The 18th hole at Bethpage Black in Farmingdale, N.Y.

At the Ryder Cup, the turf was soft and the rough was down at Bethpage Black.

PGA of America/Getty Images

As U.S. captain Keegan Bradley conceded, the course setup at this year’s Ryder Cup backfired on the Americans. In the eyes of many architecture buffs, it didn’t do Bethpage Black any favors either. Soft turf and rough-less fairways muted many of the layout’s features — evidence that even A-list designs can lose their edge when the conditions clash with an architect’s intent.

Bethpage came up in a recent episode of the Destination Golf podcast, where my co-host Simon Holt and I discussed a broader, presentation-related question: does conditioning affect the rankings? It’s a timely topic, as GOLF readies to release its latest World Top 100 list on Nov. 19.

GOLF imposes no strict criteria for its rankings. Raters bring their own judgment to the task. Among the many factors they take into account is the relationship between conditioning and design. In theory, they should be able to consider context. A course like Brora, in Scotland, for instance, tends naturally toward rustic conditioning. As Simon notes in the video, that scruffier presentation wouldn’t cloud his view of the architecture itself.

Still, presentation matters. A course shown in its best light allows its design “to sing.” Simon offered Royal Melbourne as the perfect example. Its brilliance comes alive when the fairways are firm and running, when a ball that’s slightly off line scampers into an awkward stance or awkward angle — exactly as the architect intended. Take away that bounce and roll, and you take away much of the fun and strategy.

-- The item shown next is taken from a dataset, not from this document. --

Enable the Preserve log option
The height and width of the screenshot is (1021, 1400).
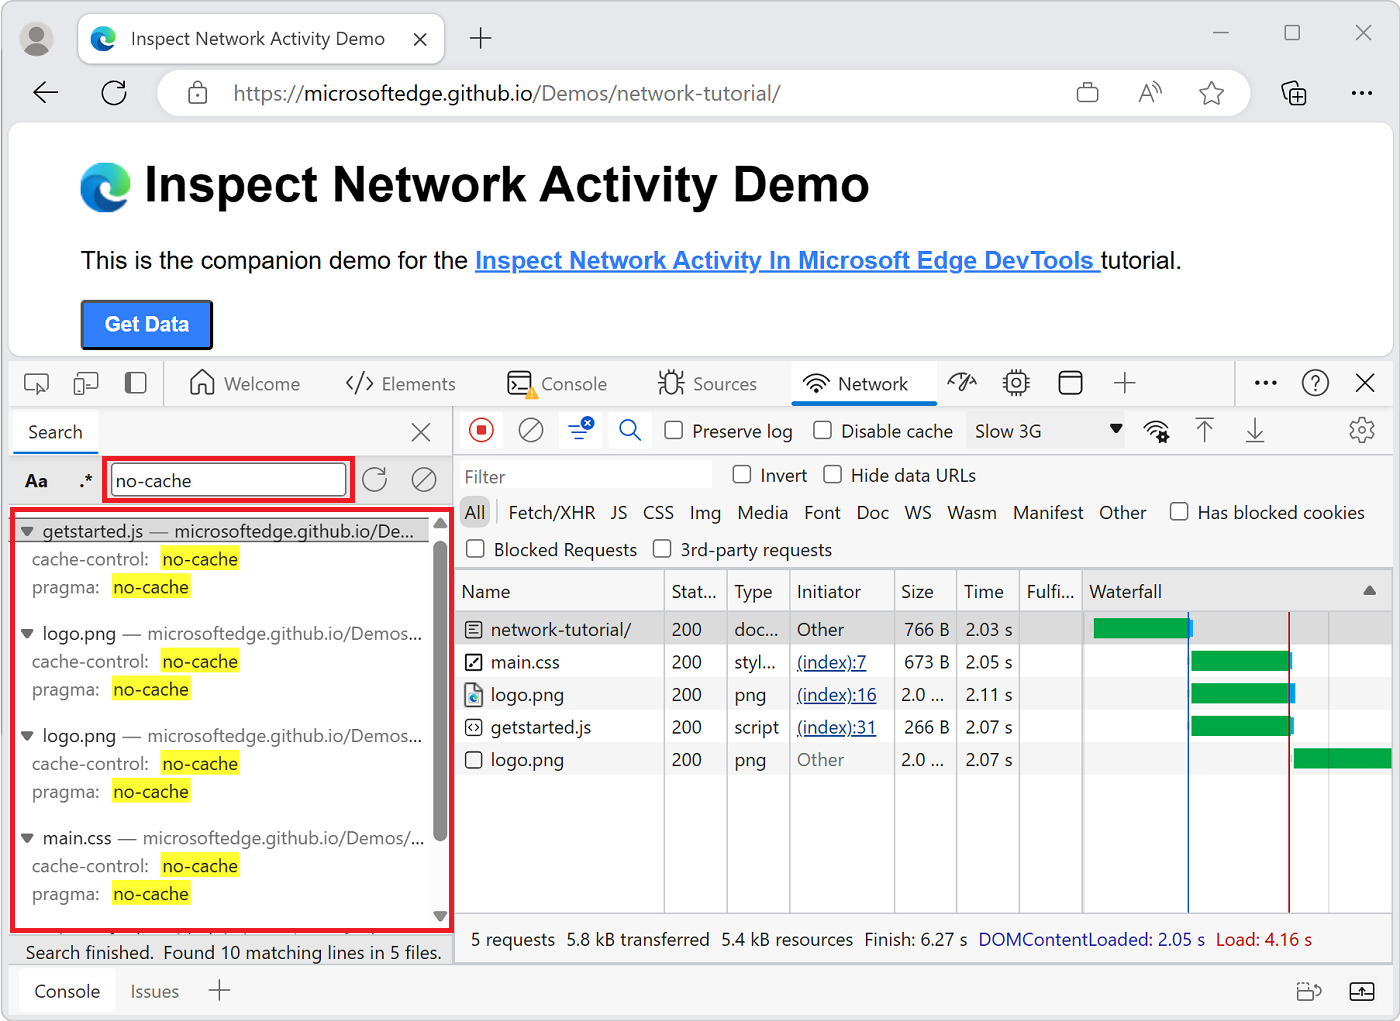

No conversation about course conditions is complete without a nod to the Augusta Effect. For decades, golfers have been conditioned to equate “great” with “green,” chasing the Masters’ velvety hues. The consequences can cut both ways. Augusta has the resources to maintain its turf as a blanket of unbroken emerald while keeping the ground appropriately firm. Not every club can pull that off. Many courses that aspire to that emerald sheen end up masking their own natural character — and sometimes, their architectural merits.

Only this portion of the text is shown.